Lisp WAS used in AI until the end of the 1980s. In the 80s, though, Common Lisp was oversold to the business world as the "AI language"; the backlash forced most AI programmers to C++ for a few years. These days, prototypes usually are written in a younger dynamic language (Perl, Python, Ruby, etc) and implementations of successful research is usually in C or C++ (sometimes Java).

If you're curious about the 70's...well, I wasn't there. But I think Lisp was successful in AI research for three reasons (in order of importance):

  1. Lisp is an excellent prototyping tool. It was the best for a very long time. Lisp is still great at tackling a problem you don't know how to solve yet. That description characterises AI perfectly.
  2. Lisp supports symbolic programming well. Old AI was also symbolic. It was also unique in this regard for a long time.
  3. Lisp is very powerful. The code/data distinction is weaker so it feels more extensible than other languages because your functions and macros look like the built-in stuff.

I do not have Peter Norvig's old AI book, but it is supposed to be a good way to learn to program AI algorithms in Lisp.

Disclaimer: I am a grad student in computational linguistics. I know the subfield of natural language processing a lot better than the other fields. Maybe Lisp is used more in other subfields.


Lisp is used for AI because it supports the implementation of software that computes with symbols very well. Symbols, symbolic expressions and computing with those is at the core of Lisp.

Typical AI areas for computing with symbols were/are: computer algebra, theorem proving, planning systems, diagnosis, rewrite systems, knowledge representation and reasoning, logic languages, machine translation, expert systems, and more.

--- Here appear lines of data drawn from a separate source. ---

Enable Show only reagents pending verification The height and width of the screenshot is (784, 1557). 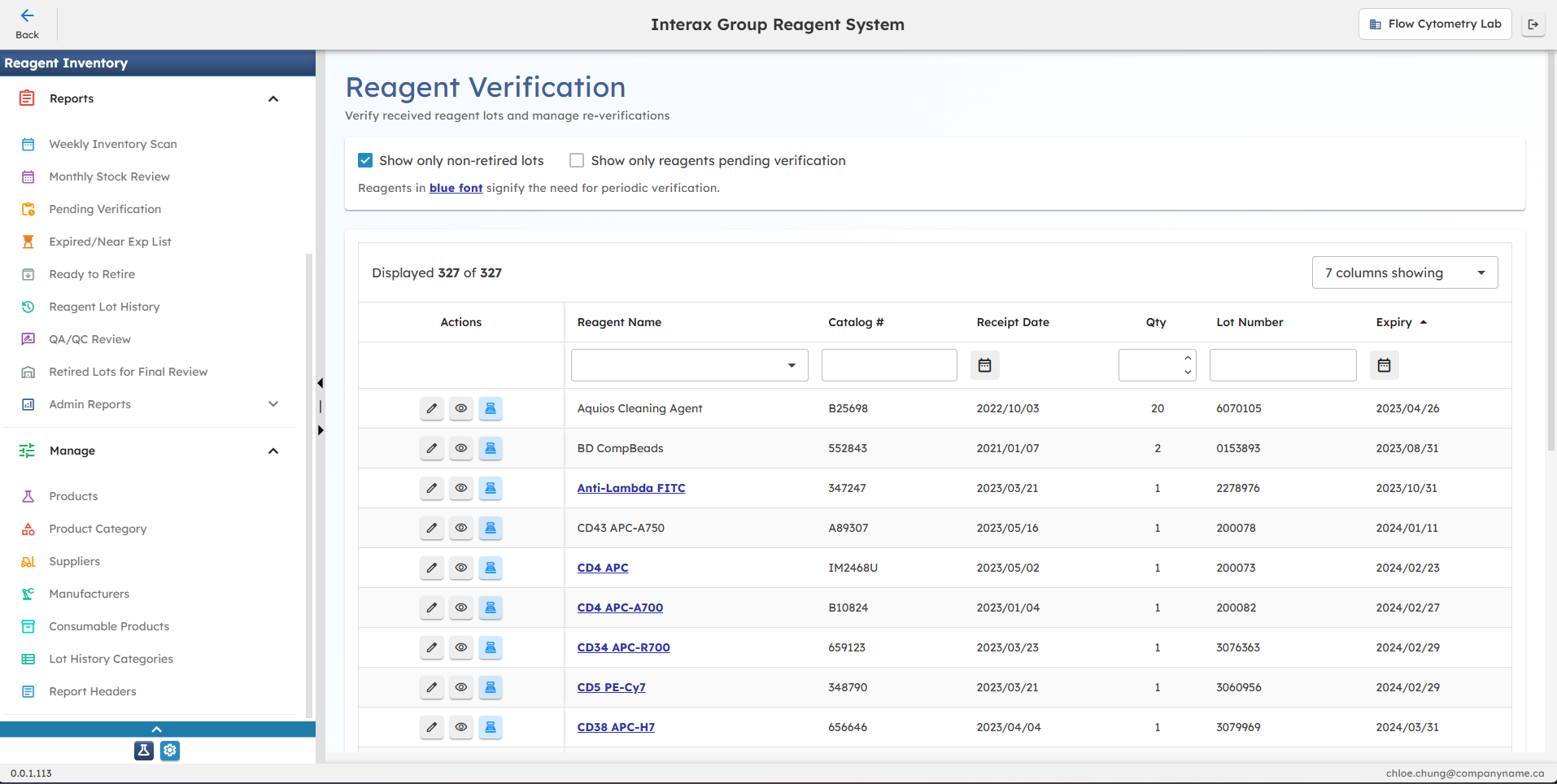(577, 160)
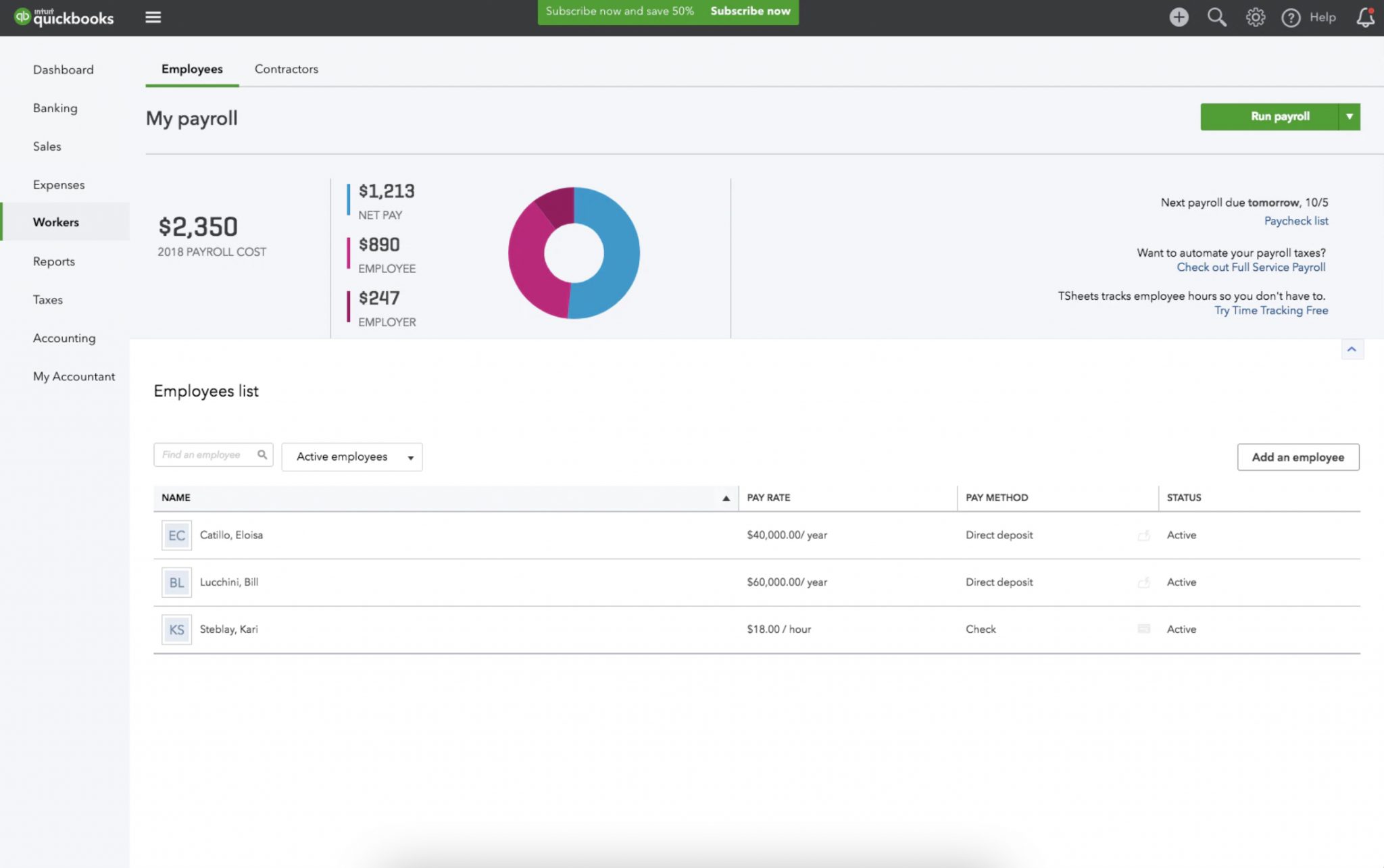
Task: Switch to the Contractors tab
Action: 286,68
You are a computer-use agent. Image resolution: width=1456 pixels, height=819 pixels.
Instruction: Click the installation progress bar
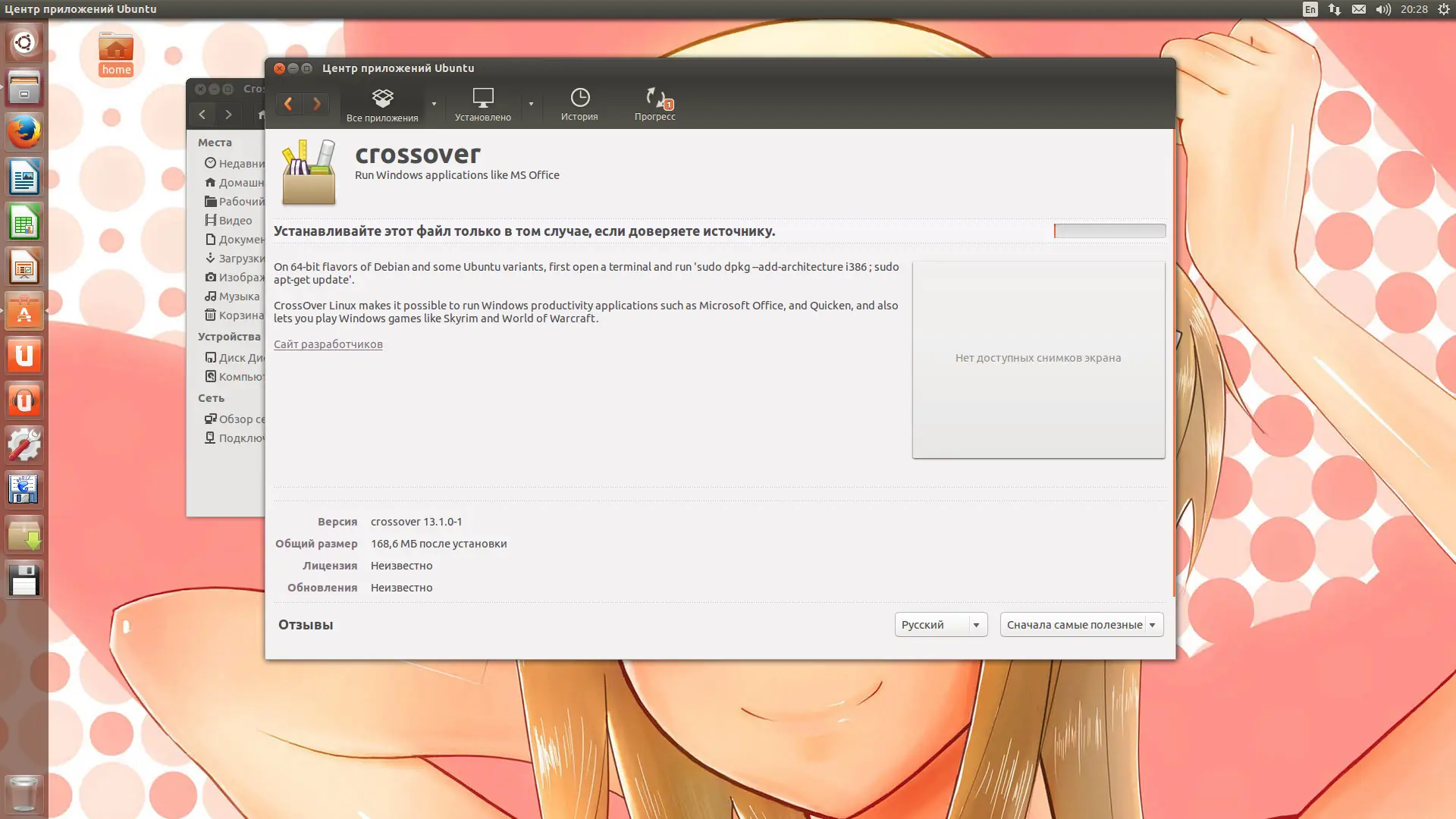(1109, 231)
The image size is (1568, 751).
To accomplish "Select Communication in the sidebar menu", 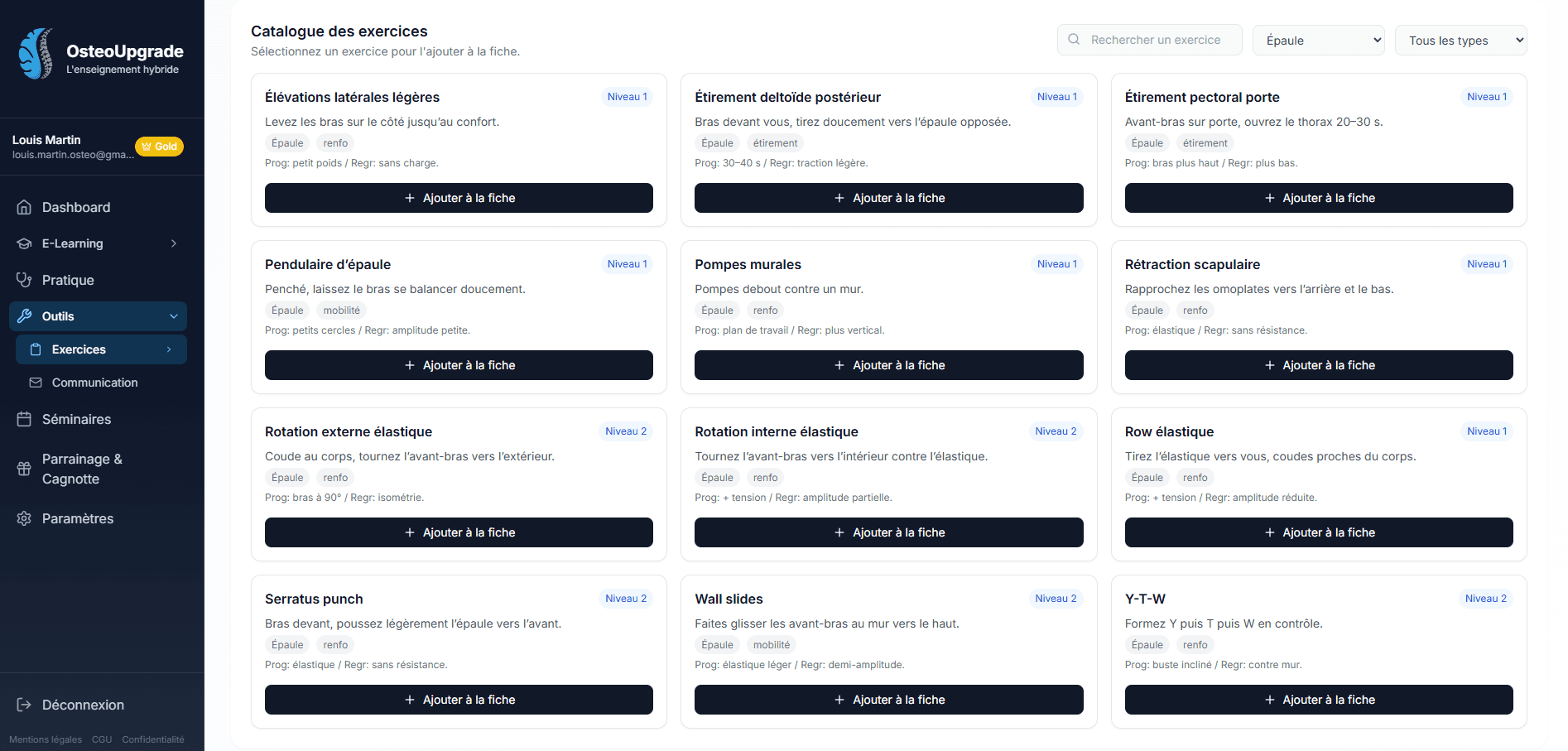I will (94, 383).
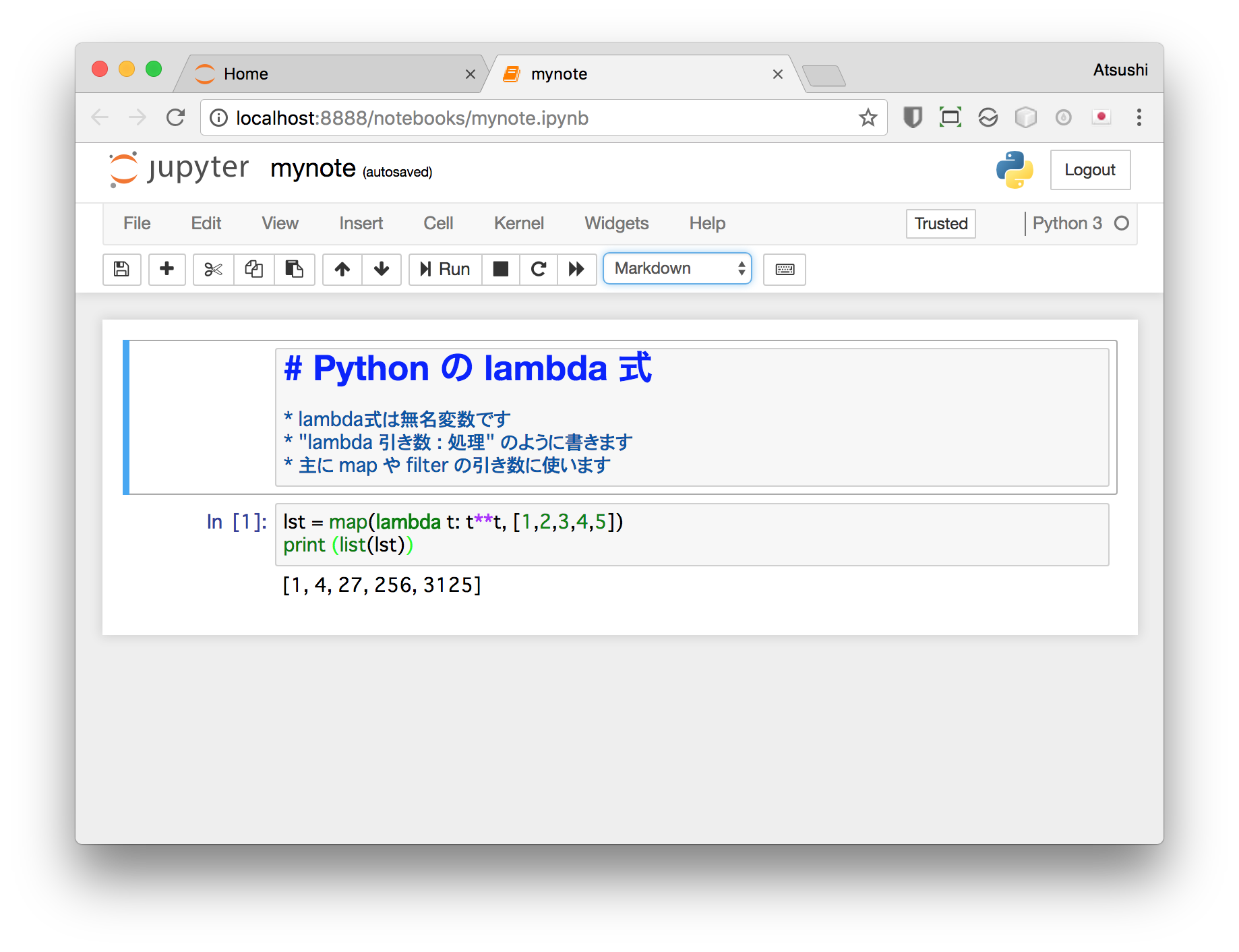The width and height of the screenshot is (1239, 952).
Task: Save the notebook using the save icon
Action: [121, 269]
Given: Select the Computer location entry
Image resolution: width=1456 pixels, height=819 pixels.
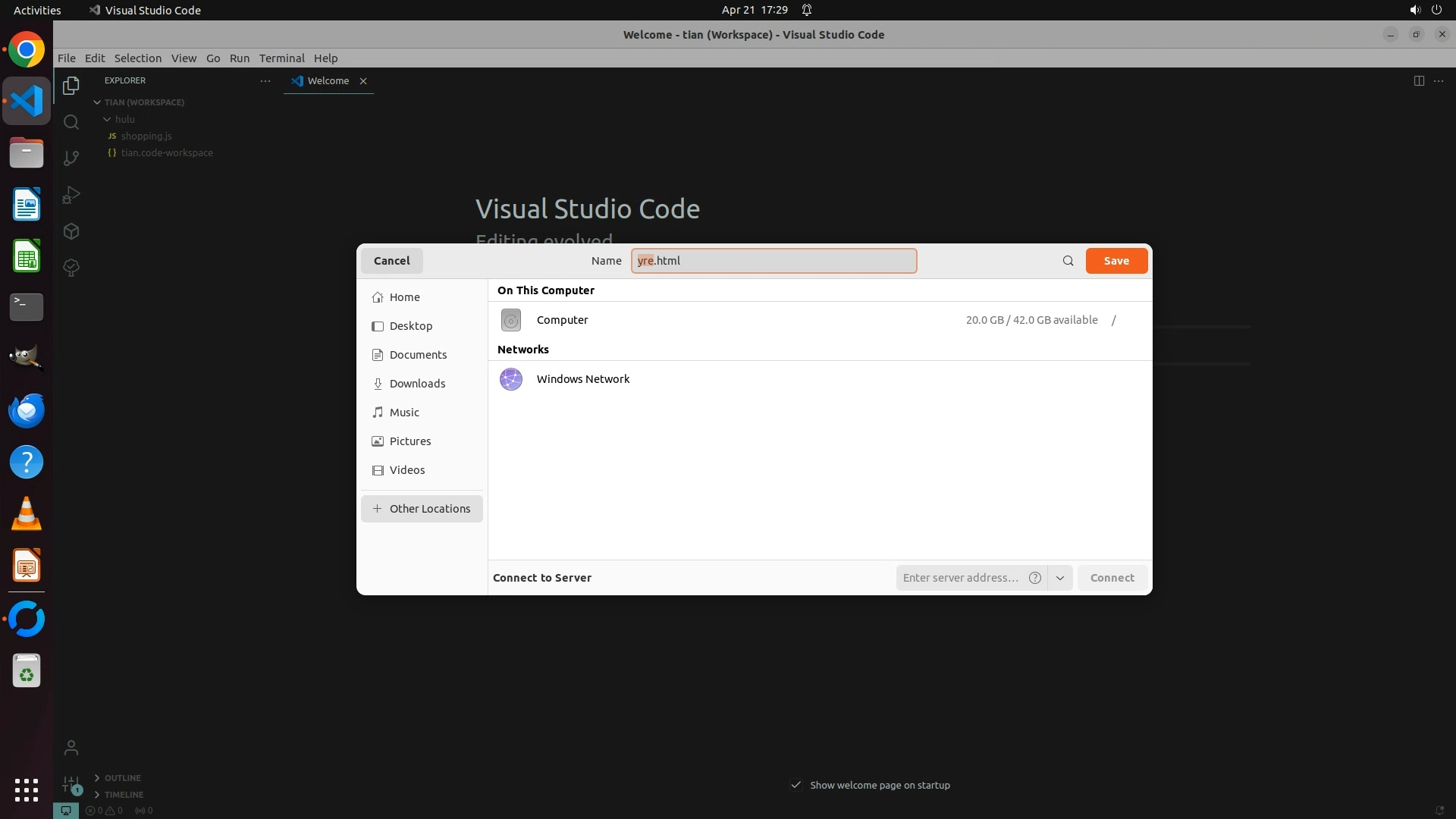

It is then no surprise that many famous AI applications in these domains were written in Lisp:

  • Macsyma as the first large computer algebra system.
  • ACL2 as a widely used theorem prover, for example used by AMD.
  • DART as the logistics planner used during the first Gulf war by the US military. This Lisp application alone is said to have paid back for all US investments in AI research at that time.
  • SPIKE, the planning and scheduling application for the Hubble Space Telescope. Also used by several other large telescopes.
  • CYC, one of the largest software systems written. Representation and reasoning in the domain of human common sense knowledge.
  • METAL, one of the first commercially used natural language translation systems.
  • American Express' Authorizer's Assistant, which checks credit card transactions.

There are thousands of applications in these areas that are written in Lisp. Very common for those is that they need special capabilities in the area of symbolic processing. One implements special languages that have special interpreters/compilers in these domains on top of Lisp. Lisp allows one to create representations for symbolic data and programs and can implement all kinds of machinery to manipulate these expressions (math formulas, logic formulas, plans, ...).

(Note that lots of other general purpose programming languages are used in AI, too. I have tried to answer why especially Lisp is used in AI.)


One reason is that it allows you to extend the language with constructs specific for your domain, making it, effectively, a domain specific language. This technique is incredibly powerful as it allows you to reason about the problem you are solving, rather than about shuffling bits.


My guess has always been that, being a functional language, it doesn't differentiate between code and data. Everything, including function definitions and function calls can be treated as lists and modified like any other piece of data.

So self-inspecting, self-modifying code could be written easily.


One possible answer is that AI is a collection of very hard problems, and Lisp is a good language for solving hard problems, not just AI.

As to why that is: macros, generic functions, and rich introspection allow for concise code and easy introduction of domain abstractions — it's a language that you can make more powerful. For a lot of problems that's unnecessary, and it comes with its own costs, but for other problems that power is needed to make any headway.